PASSAGE SHOWN ::
>> BEGIN

It’s been a tough year on the Clinch with water flows. June started out great but those rain systems that skirted the Smokies hit the Norris Lake area pretty hard. They have been constantly releasing water from the dam for the last few weeks.
I’m expecting those water releases to relax pretty soon. We should soon see the standard summer release schedules of low water in the morning and increased generation in the afternoons when power demand is at its highest.
When water releases do relax, you may still see some Sulphurs hatching in the late morning and afternoon, but we’ve mostly missed that hatch this year. Of course, midges are abundant 365 days a year and will be the fly choice most of the time in July. There are many patterns that will work, but it’s tough to beat a standard black Zebra Midge.
The Smokies have been fishing great and that should continue into June. The biggest concern right now is water levels. After a wet and wild spring, we haven’t seen rain in the mountains for over two weeks and the streams are starting to show it. However, the weather forecast for the first week of June shows a little better chance for precipitation so hopefully we can get back on track.
Lower elevations will likely fish pretty well through the first half of the month, but as water temperatures continue to warm, expect the best fishing conditions in the mid to higher elevations, particularly by the latter part of the month.
We should continue to see sporadic hatches of Little Yellow Sallies, Light Cahills, Sulphurs and tan caddis. Larger golden stones are still hatching at night but fish are sometimes still looking for them in the early morning. Also start looking for Isonychia nymphs to start moving around toward the end of the month. But terrestrials will be the main course from now until fall with trout looking for beetles, ants, inchworms and the like.
May is often my favorite month on the Clinch but heavy water releases left it largely unfishable for most of the month. Water releases have started to relax now and it’s looking like June could be a good month.
We’ll hopefully still see some Sulphurs hatching in the late morning and afternoon through most of the month. Of course, midges are abundant 365 days a year and will be the fly choice most of the time in June. There are many patterns that will work, but it’s tough to beat a standard black Zebra Midge.
May is traditionally a great month to fish in the Smokies and this year should be no different. With the mild temperatures seen in May, you have pretty much every option on the table, from low elevation roadside rivers to high elevation backcountry streams.
Hatches are usually at their best this time of year, too. During the day, you should see mayflies like March Browns and Light Cahills, a number of different caddis species, and the most prolific hatch in the Smokies, the Little Yellow Sally shtonefly. Toward the end of the month, you should also see some of the larger golden stones hatching. They are often seen in sizes #8-#6 but mostly hatch at night. However, trout are often still looking for them after sunrise, so a big dry fly like a Madame X can be a good bet in the mornings.
Speaking of nighttime hatches. The month of May often showcases some of the most consistent hatches of the year right before dark. From about 7pm until dark, look for hatches of sulphur mayflies coinciding with egg-laying Little Yellow Sallies.
As usual, the Clinch River is anyone’s guess as far as water releases. We had some very favorable generation schedules through much of April and the fish was great. In recent days, they’ve been pushing quite a bit more water, leaving a much smaller window for the wade fisherman.
Typically, May is the month when the sulphur hatch really gets underway on the Clinch. We’ve seen a few popping off in recent weeks. When this hatch is in full swing, it’s really something to see. Hopefully the water releases will cooperate!

>> END

TASKS AND EXERCISES ::
1. In the fishing report, which insects does the paragraph beginning "We should continue to see sporadic hatches" name as sporadic hatches? List them.
2. Write the next part of the fishing report, picking up after its final sentence.

STORED DATA ::
>> BEGIN

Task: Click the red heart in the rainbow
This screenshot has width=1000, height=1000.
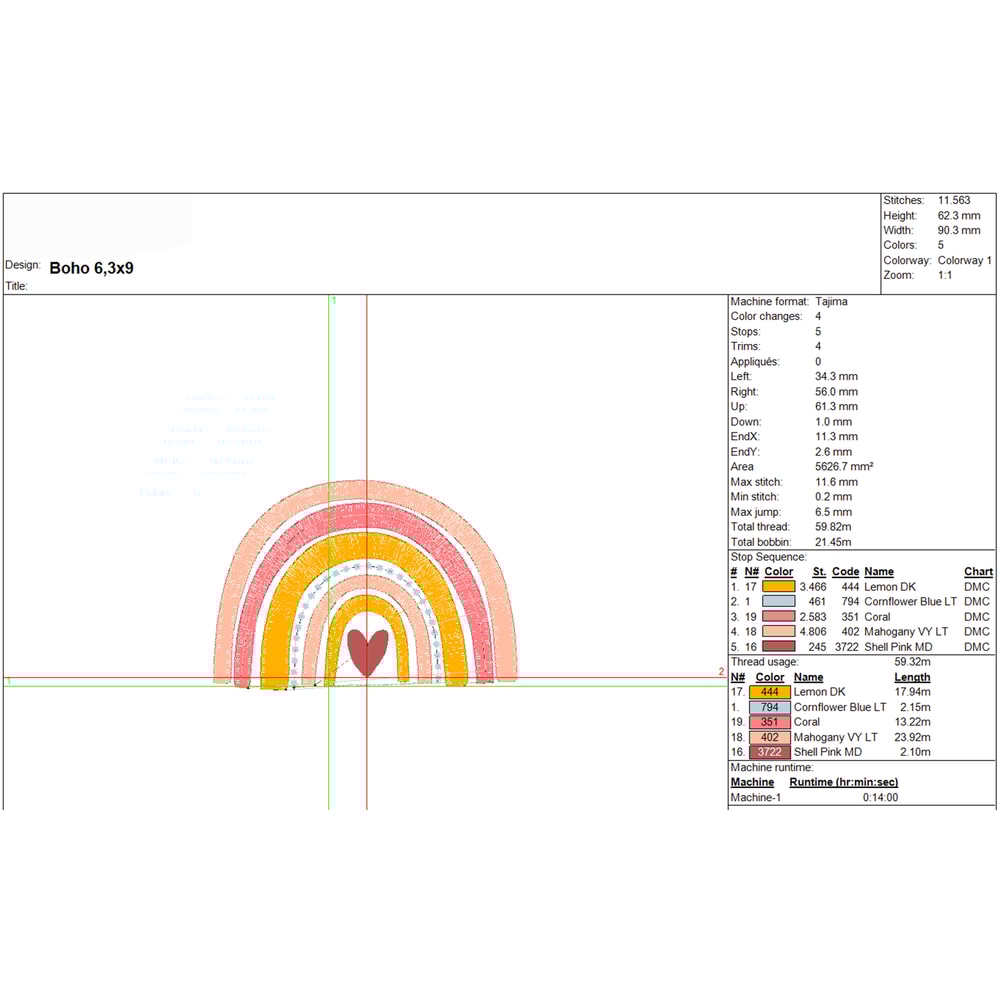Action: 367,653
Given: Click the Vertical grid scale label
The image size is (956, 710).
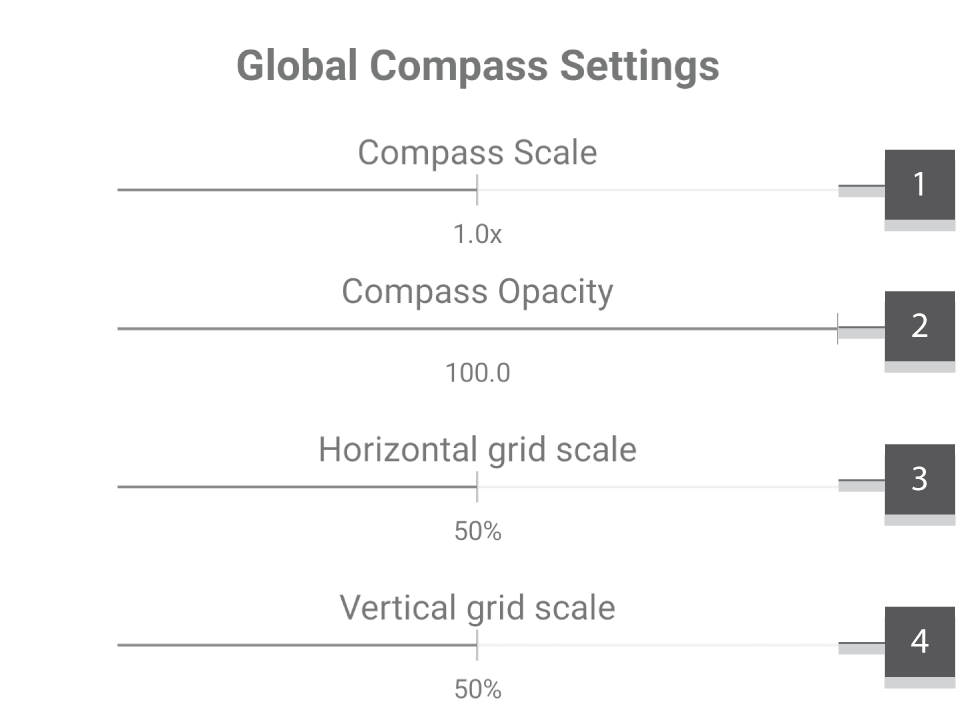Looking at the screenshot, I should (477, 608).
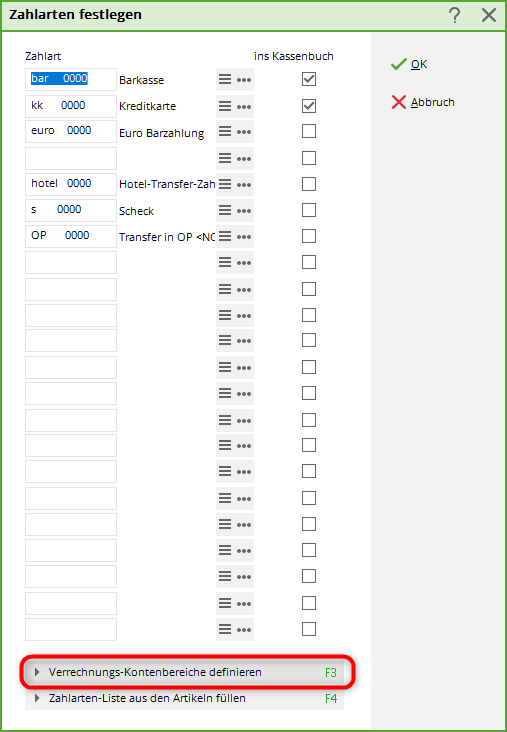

>> END

ANSWERS BELOW ::
1. Little Yellow Sallies, Light Cahills, Sulphurs, tan caddis

2.
Otherwise, it’s the usual suspects on the Clinch. Beadhead Pheasant Tails and a variety of colors of Zebra Midges should do the trick.
Spring is slowly easing its way into the Smokies. March was pretty much what we expected. Cold overnights kept water temperatures below 50-degrees for most of the month and fishing was pretty tough. Though, there were some intermittent moments of good fishing mixed in. And things improved a little more during the last week of March with slightly warmer water temperatures stimulating hatches and getting the fish moving.
It looks like that trend will continue into early April. Expect slower mornings but fairly productive afternoons. There will likely be a potpourri of hatches. Hendricksons should be the main event for the early part of the month. Red Quills and March Browns will likely start making appearances later in April. Interspersed will be a periodic BWO’s and a variety of caddis and stoneflies.
A #14 Parachute Adams will be my default dry fly choice this month. If fish are rising and won’t take the Adams, start looking around and try to better match the color and size of bugs on the water.
All and all, things look good for April. There will most certainly be a few dips in temperature that turn the fish off, but the long range forecast suggests a mostly mild and dry month.
The Clinch didn’t fish at all in March. Nearly every day saw discharges of more than 25,000 cfs all day. I don’t know for sure when it will be back in shape. Flows have reduced to an average of 8000 cfs. That’s still too much but it’s a step in the right direction! If dry conditions persist, we may see fishable water by the end of the month – hopefully in time for a sulphur hatch! I’ll be keeping an eye on it.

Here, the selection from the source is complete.